If you’re up to your eyeballs in gift-wrap and dreading yet another foray into the insanity that is Christmas traffic, have I got the perfect procrastination method for you!
…the fashion game where you test your thrifting savvy by deciding whether an outfit is:
A) 100% Thrifted: (adj.)—previously loved and therefore ridiculously cheap…aka Secondhand
B) 100% Grifted: (adj.)—swindled or cheated…aka Retail
…and then you vote and leave me comments telling why you chose the one you did!
(Disclaimer: No, I don’t actually think that you’re getting ripped off every time you pay retail, but I do believe that if you can’t tell the difference, you shouldn’t have to pay for it).
If you’re a Thrifted or Grifted veteran, then you know the drill—press your nose up against your screen and scour each outfit for telltale signs of thriftedness (ignore the wrinkles!) and then comment away telling me why you chose which one you did.
The commenter I find most entertaining (oh yeah! It’s as subjective as they come!) will get 5 free entries into our Shabby Apple Jewelry Giveaway! (Have you checked it out yet?)

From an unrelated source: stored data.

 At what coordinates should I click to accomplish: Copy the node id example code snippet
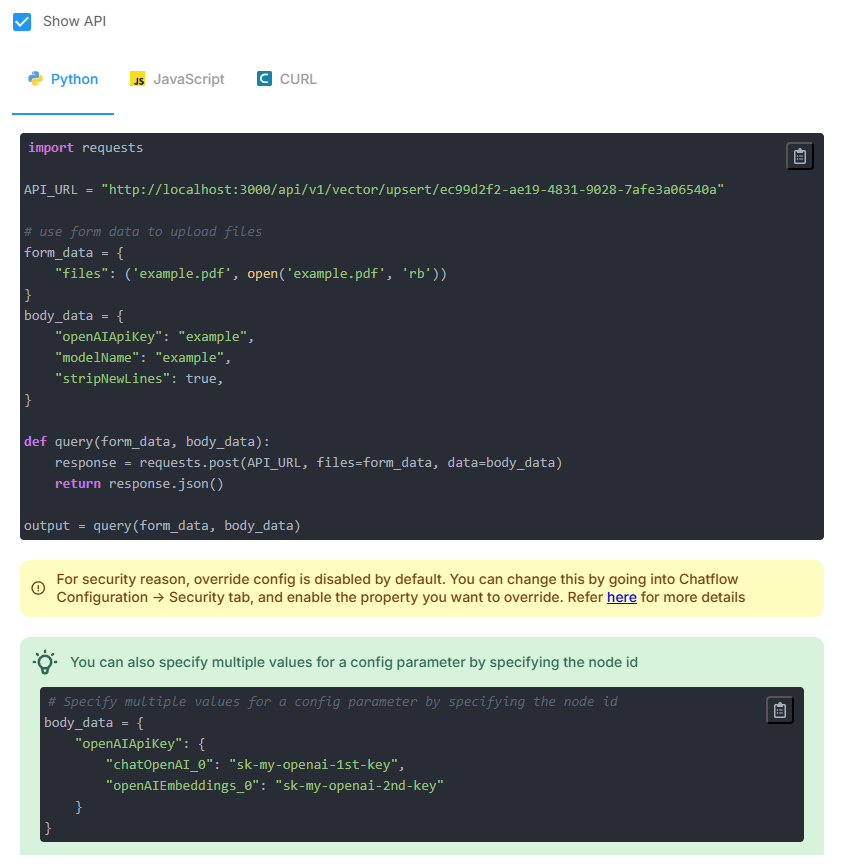pyautogui.click(x=779, y=710)
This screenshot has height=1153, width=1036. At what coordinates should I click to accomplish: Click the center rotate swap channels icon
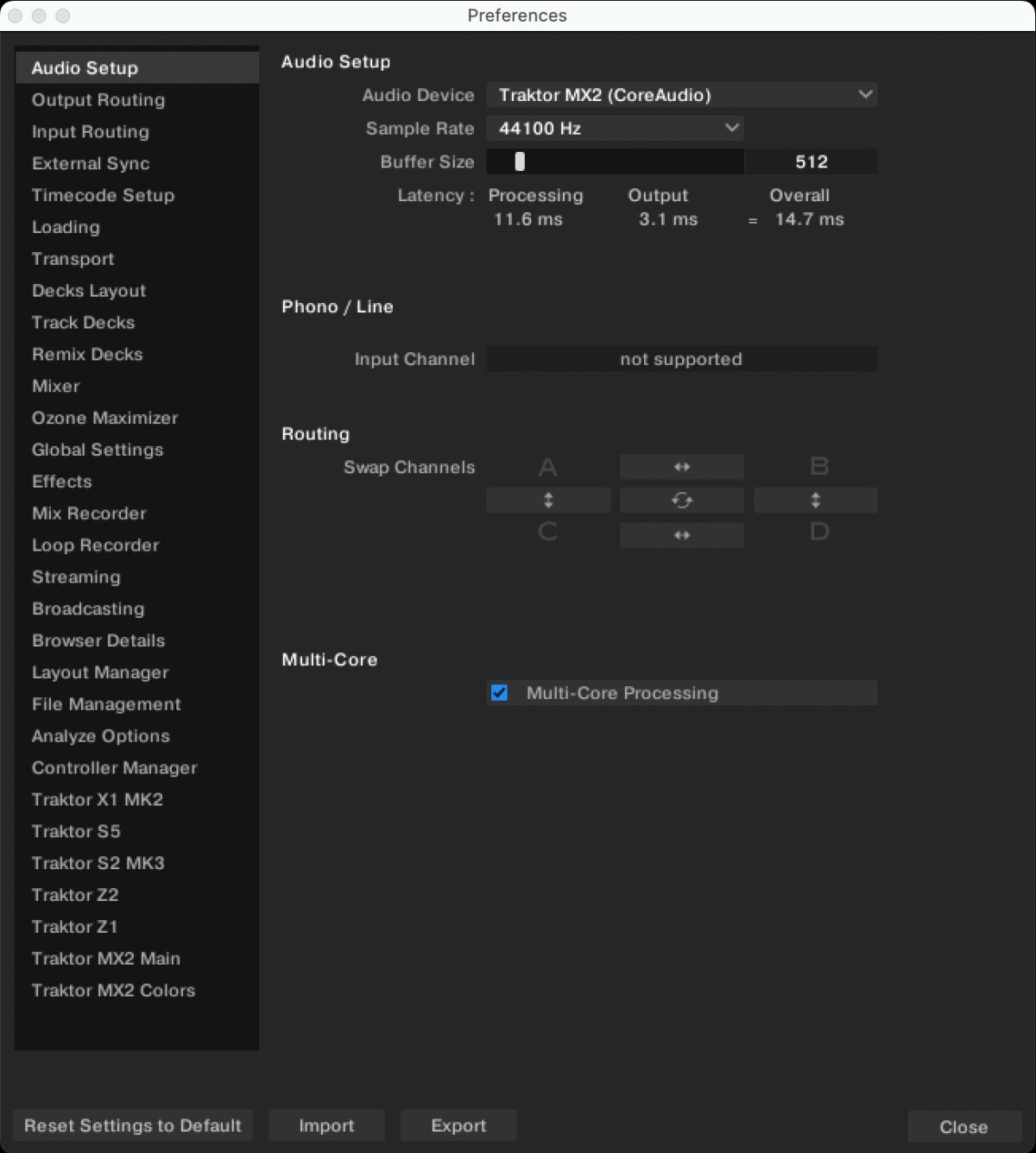(x=681, y=500)

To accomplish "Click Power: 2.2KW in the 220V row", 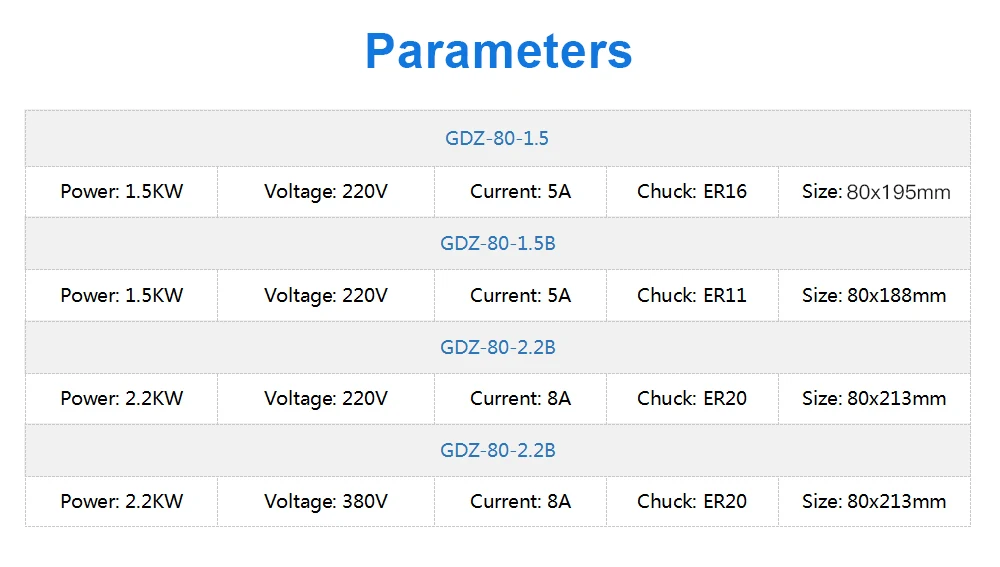I will coord(122,398).
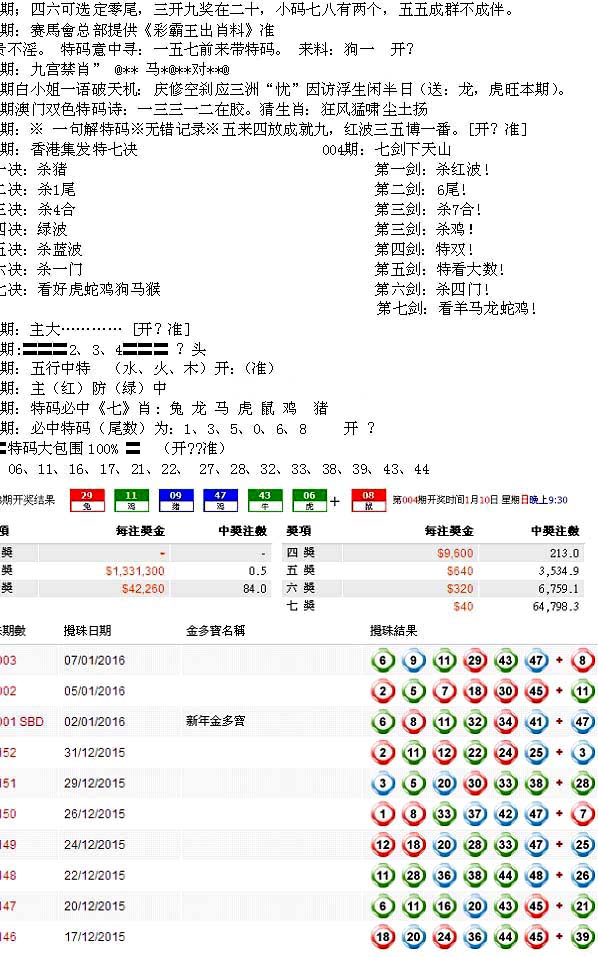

Let’s get to it, shall we?
By the way, that big spot on my jeans is NOT a stain (yup, I knew you were eyeing it!). It’s water that spilled from my iron as I attempted to purge the wrinkles from my jeans…just for you guys. Hey! I did try!
And yes, I realize that it’s December 21st, and I’m wearing open-toed shoes.
And yes, two days ago, it was 70 degrees, and this would have been fine.
But I have to admit that by the time I got inside, my tootsies were pretty chilly.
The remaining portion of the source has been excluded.